A história do jogo é bastante simples mas traz um ingrediente interessante. O grão-vizir Jaffar, sedento por poder, rapta a filha do sultão, a prende em uma masmorra e irá matá-la em 60 minutos. Você – o tal príncipe sem nome – deve entrar nesse castelo e salvá-la antes do prazo fatídico. O tempo é o inimigo mais poderoso de “Prince of Persia”. Mais que pisos com espinhos e guardas espadachins, o relógio inclemente é que acelera o jogador, o fazendo tomar decisões sem pensar e errando saltos e corridas simples. E o pior é que morrer não é uma solução: cair de penhascos ou ser derrotado nos duelos faz a fase começar novamente mas NÃO zera o cronômetro. A hora disponibilizada por Mechner não é de hora de jogo – é tempo de verdade, do jogador. Salvar o progresso para continuar depois? Sim, mas só depois da terceira fase.
Há um elemento curioso de game design que afilia imediatamente “Prince of Persia” à geração anterior de jogos: a progressão tela-a-tela. Não há um caminho fluido a ser percorrido, como “Super Mario Bros.” ou “Double Dragon“. Em “Prince of Persia” o protagonista entra em uma tela, resolve o puzzle ou a batalha que o aguarda lá, e entra em outra tela, como novo desafio. Lembra muito o modelo de jogos de Atari como “Pitfall” ou “H.E.R.O.“, e o aparente anacronismo se transformou em inovação – “Prince of Persia” criou assim um novo gênero, chamado cinematic platformer por conta dos movimentos precisos (e lentos) dos personagens, cuja característica secundária era a progressão tela-a-tela, desafio-a-desafio. “Blackthorne”, “Flashback” e “Another world” são cinematic platformers que devem mais de duas coisas a “Prince of Persia”.

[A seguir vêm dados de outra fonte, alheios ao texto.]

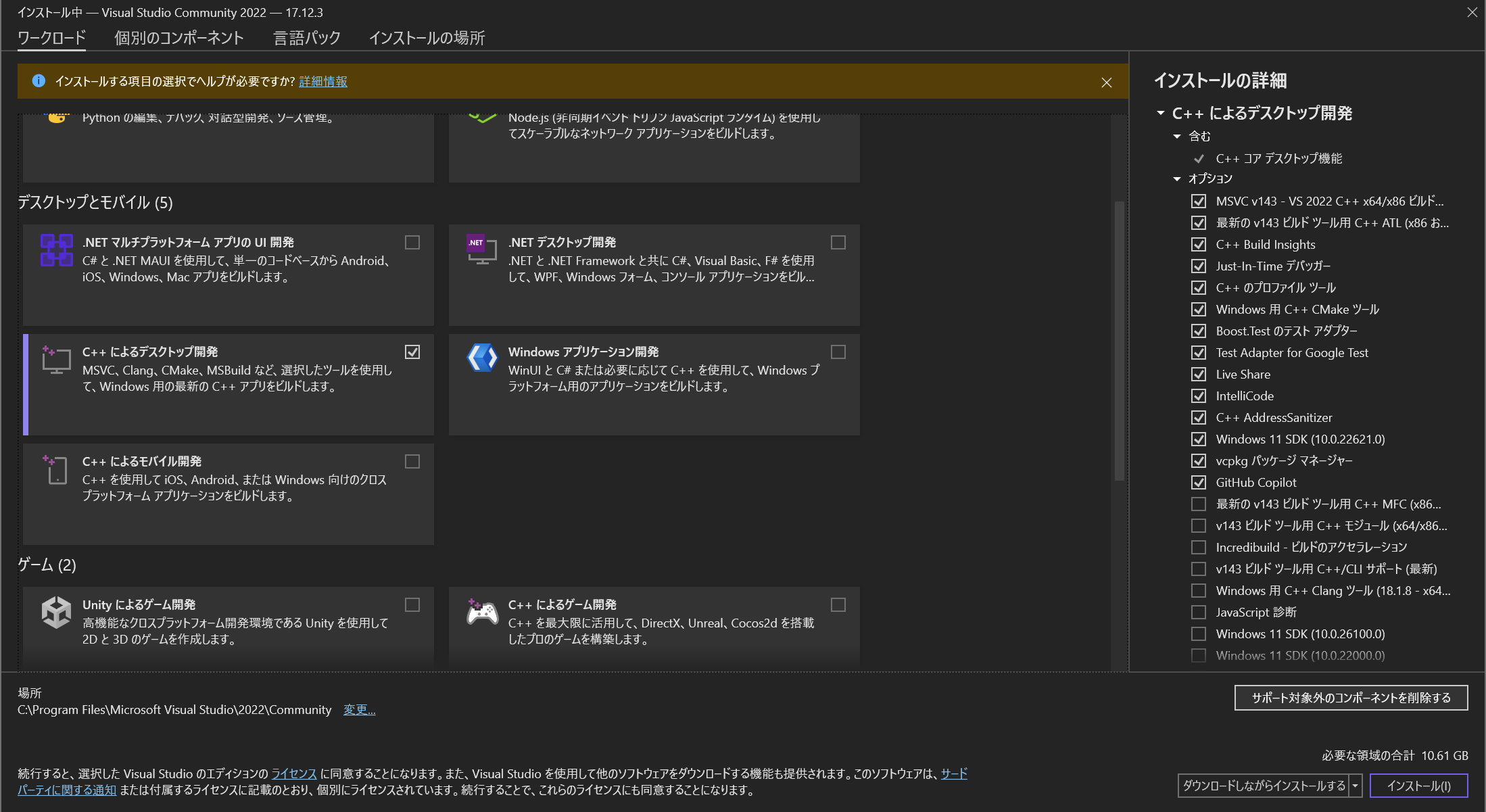
Task: Switch to the 個別のコンポーネント tab
Action: (x=178, y=38)
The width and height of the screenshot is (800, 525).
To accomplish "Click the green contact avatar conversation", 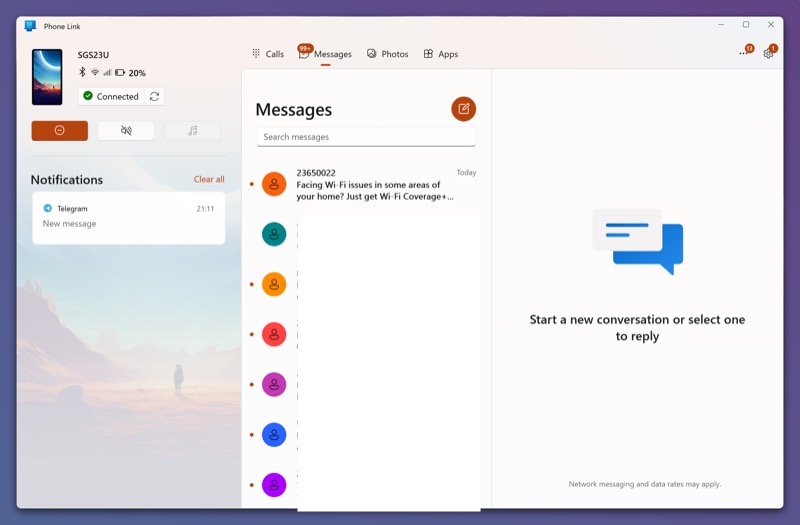I will coord(274,234).
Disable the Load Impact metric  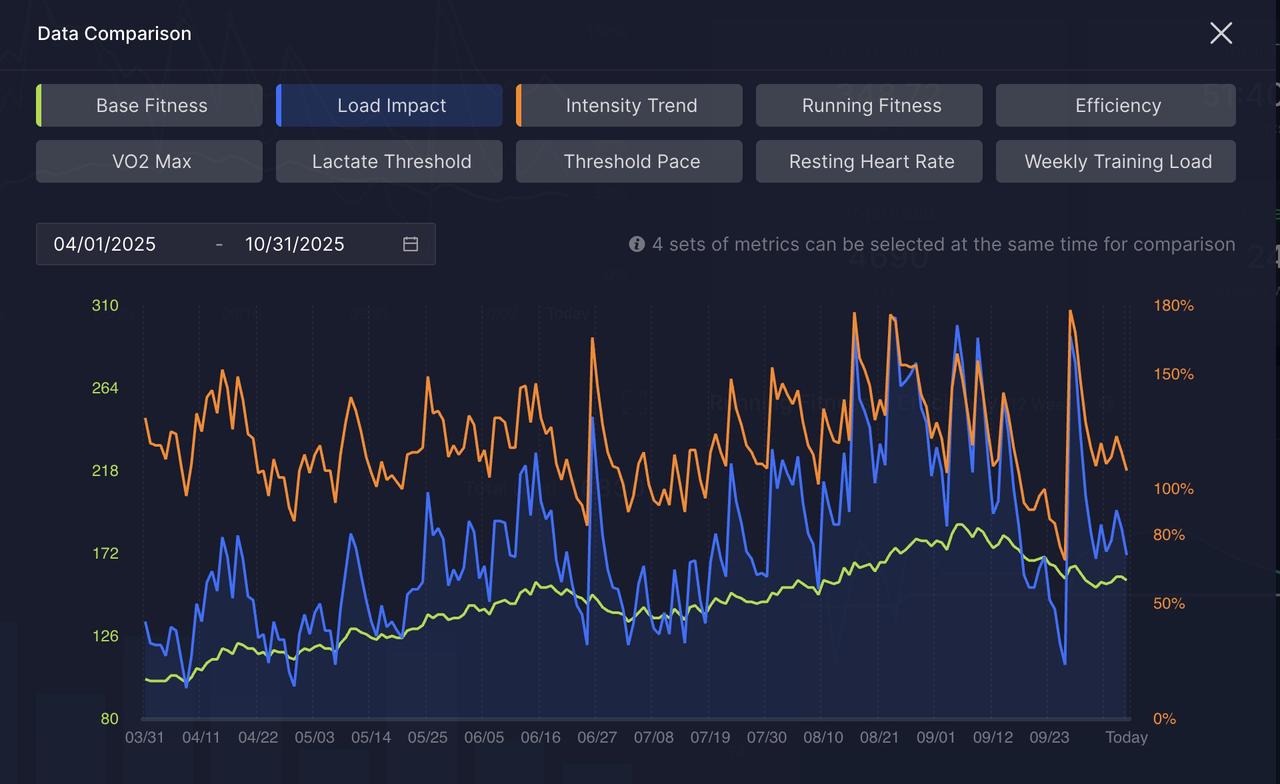[x=390, y=105]
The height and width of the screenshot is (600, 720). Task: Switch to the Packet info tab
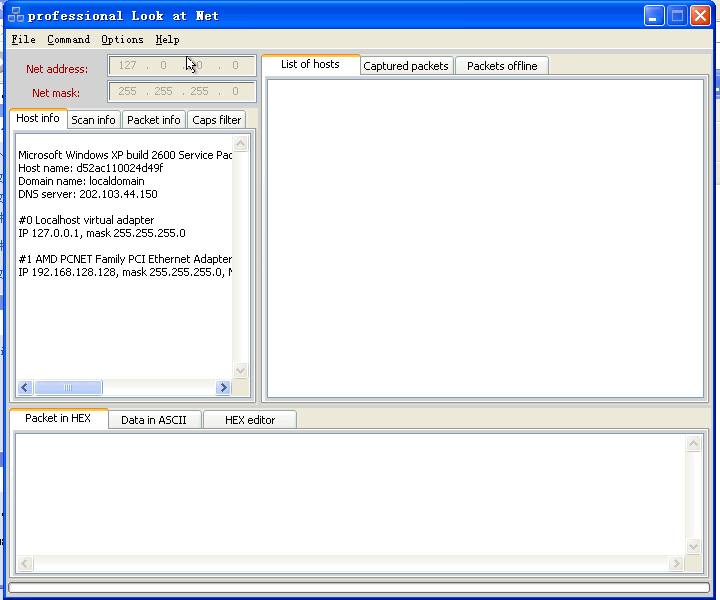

Como um jogo tão simples, quase despretensioso, feito para uma plataforma tecnicamente ultrapassada e que tem – por isso mesmo – tantas características antiquadas, se transformou num sucesso tão duradouro e influenciou tanta gente depois? Gameplay bem bolado e execução precisa, mais a bonita caracterização de um universo fascinante: eis os segredos de “Prince of Persia”, um dos títulos mais emblemáticos da história dos jogos de computador. Jordan Mechner jamais repetiria a mágica – virou praticamente um refém de “Prince of Persia”. O criador era muito menor que a criatura.